Pretty obvious, I know.  Yet the heat and the sheer fierceness of the sun when it beats down on Pakistan comes as a surprise to anyone who grew up in the UK.  Over there the sun manages, somehow, to seem rather weak and puny – in the words of Douglas Adams, “Several billion trillion tons of superhot exploding hydrogen nuclei rose slowly above the horizon and managed to look small, cold and slightly damp”.  In Pakistan, those same tons of superhot exploding hydrogen nuclei look like, well, like several billion trillion tons of superhot exploding hydrogen nuclei.  You walk out of your house in May and the sun hits you – physically assaults you – on the head like a mugger waiting outside your gate with a truncheon in his hand.

This has a number of unexpected effects.  I frequently leave my sunglasses on the dashboard when I park the car, only to burn myself, often quite seriously, on the bridge of the nose when I come to put them on again.  Seatbelts are so hot they burn my kids (so we sometimes do without them; everyone else does anyway).

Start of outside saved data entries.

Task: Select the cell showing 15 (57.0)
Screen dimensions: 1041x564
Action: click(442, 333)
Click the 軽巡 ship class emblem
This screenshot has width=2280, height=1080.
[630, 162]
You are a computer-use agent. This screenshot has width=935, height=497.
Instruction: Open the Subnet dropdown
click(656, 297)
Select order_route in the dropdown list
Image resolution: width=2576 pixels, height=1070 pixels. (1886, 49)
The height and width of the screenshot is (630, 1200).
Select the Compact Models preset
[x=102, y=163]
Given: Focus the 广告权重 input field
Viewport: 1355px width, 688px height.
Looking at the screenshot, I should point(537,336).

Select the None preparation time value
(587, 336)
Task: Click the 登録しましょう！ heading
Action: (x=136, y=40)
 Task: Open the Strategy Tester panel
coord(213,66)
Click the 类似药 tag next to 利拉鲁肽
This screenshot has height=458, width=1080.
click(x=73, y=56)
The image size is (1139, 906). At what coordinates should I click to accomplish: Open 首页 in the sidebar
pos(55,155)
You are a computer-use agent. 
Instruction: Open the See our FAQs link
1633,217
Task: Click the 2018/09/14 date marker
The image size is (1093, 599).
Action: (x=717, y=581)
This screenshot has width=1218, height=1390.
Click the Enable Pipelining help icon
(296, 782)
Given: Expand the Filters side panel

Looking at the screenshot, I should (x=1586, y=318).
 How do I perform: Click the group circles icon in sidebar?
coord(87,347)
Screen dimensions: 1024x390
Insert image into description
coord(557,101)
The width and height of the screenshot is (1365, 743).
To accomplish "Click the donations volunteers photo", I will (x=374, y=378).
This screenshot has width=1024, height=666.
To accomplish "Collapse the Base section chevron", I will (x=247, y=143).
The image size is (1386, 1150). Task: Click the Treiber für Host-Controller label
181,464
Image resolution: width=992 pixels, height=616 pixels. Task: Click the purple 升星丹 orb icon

And then there are swings.

We take our kids swimming pretty regularly during the summer months.  Last week one of them hopped out of the pool and ran over to the small playground nearby.  She jumped onto the swings with an expression of glee.  This expression rapidly changed into one of surprise, then one of anguish.  A sizzling sound, such as you get when you chuck a couple of sausages into a hot frying pan, arose.  With a yelp she leaped up again, sprinted back to the pool, and jumped in, whereupon clouds of steam arose from her scorched thighs.  I checked to see what had happened and realised that the seat of the swing – constructed, with a palpable lack of foresight, out of metal – was hot enough to fry an egg.  Same for the see-saw.  Anyone wanting to rustle up a quick breakfast could have saved the bother of purchasing a frying pan and simply cracked an egg on the top of the slide; by the time it reached the bottom it would have been nicely cooked.

Goodness knows how we’ll cope if we ever return to the UK.